As my sophomore year nears its final month, I look to a year abroad in Cairo. I want to return fluent in the language that for most of life has fallen on my lips in broken phrases; I want to immerse myself completely in the culture and the people; I want my roots to rise up from underneath a buried existence of an American life. But now I know I am doing it to better understand where my parents come from instead of running from America as if it were a scar, permanently etched in slivers in my skin. I have been coasting through life on the memories of Egypt created from my parents’ stories, puffing up my chest in pride for a country that has become shaded by a cloud of my own romantic imaginings. My memories of the camels in the streets, the marketplaces, Cairo enveloped in a permanent layer of dust and sand are little more than photographs a tourist would take – a cherished testimony of an exotic trip to the orient. It’s time I grew up and learned something of substance.

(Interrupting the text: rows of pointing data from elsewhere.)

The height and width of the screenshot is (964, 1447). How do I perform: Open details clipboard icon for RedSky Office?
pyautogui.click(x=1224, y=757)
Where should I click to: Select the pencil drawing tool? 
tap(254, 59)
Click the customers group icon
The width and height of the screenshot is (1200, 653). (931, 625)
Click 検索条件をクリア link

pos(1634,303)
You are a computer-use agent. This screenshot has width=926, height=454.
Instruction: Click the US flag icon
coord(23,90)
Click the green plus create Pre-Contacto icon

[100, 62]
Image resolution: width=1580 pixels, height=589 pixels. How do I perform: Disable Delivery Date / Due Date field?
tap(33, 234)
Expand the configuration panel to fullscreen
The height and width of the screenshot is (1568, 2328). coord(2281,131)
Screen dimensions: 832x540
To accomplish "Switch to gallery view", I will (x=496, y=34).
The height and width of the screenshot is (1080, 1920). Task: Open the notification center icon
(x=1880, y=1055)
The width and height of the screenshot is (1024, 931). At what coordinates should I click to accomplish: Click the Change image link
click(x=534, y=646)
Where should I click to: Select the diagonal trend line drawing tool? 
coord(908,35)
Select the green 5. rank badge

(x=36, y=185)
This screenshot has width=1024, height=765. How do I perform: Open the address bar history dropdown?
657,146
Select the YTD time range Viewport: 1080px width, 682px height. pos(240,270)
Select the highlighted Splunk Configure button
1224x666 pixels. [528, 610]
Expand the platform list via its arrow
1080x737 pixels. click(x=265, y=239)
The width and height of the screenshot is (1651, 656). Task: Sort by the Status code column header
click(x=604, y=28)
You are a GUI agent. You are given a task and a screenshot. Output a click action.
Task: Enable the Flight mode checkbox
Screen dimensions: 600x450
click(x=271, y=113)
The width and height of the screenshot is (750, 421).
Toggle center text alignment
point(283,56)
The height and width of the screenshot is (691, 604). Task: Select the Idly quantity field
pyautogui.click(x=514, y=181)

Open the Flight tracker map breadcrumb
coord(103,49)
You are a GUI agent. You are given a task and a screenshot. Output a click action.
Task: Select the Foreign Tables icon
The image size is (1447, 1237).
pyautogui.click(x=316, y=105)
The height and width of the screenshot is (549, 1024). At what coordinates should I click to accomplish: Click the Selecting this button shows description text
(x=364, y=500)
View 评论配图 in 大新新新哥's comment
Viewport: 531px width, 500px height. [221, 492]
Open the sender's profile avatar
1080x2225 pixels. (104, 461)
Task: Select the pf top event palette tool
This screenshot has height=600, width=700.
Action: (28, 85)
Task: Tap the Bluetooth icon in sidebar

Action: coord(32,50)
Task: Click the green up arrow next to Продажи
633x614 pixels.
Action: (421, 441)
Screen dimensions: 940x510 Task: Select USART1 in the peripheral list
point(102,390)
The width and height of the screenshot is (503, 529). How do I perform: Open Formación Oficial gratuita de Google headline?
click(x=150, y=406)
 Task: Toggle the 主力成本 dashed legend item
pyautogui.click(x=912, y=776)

For 20 years I have struggled with an identity that should have been clear to me from the very beginning. Like any nation, America has its faults, maybe today more so than in the past. But I find myself planting my feet further and further into its soil in an attempt to reacquaint myself with a country I have abandoned. I look to Egypt and my future experience there with excitement. But, while I may carry with me a few souvenirs proving my travels, I intend to return, a little more knowledgeable, and a lot more American. After all, there’s nothing like Egyptian dust to clear your head.

Yasmine Noujaim is a sophomore in the College. She is the Editorial Page Editor and a member of The Hoya editorial board.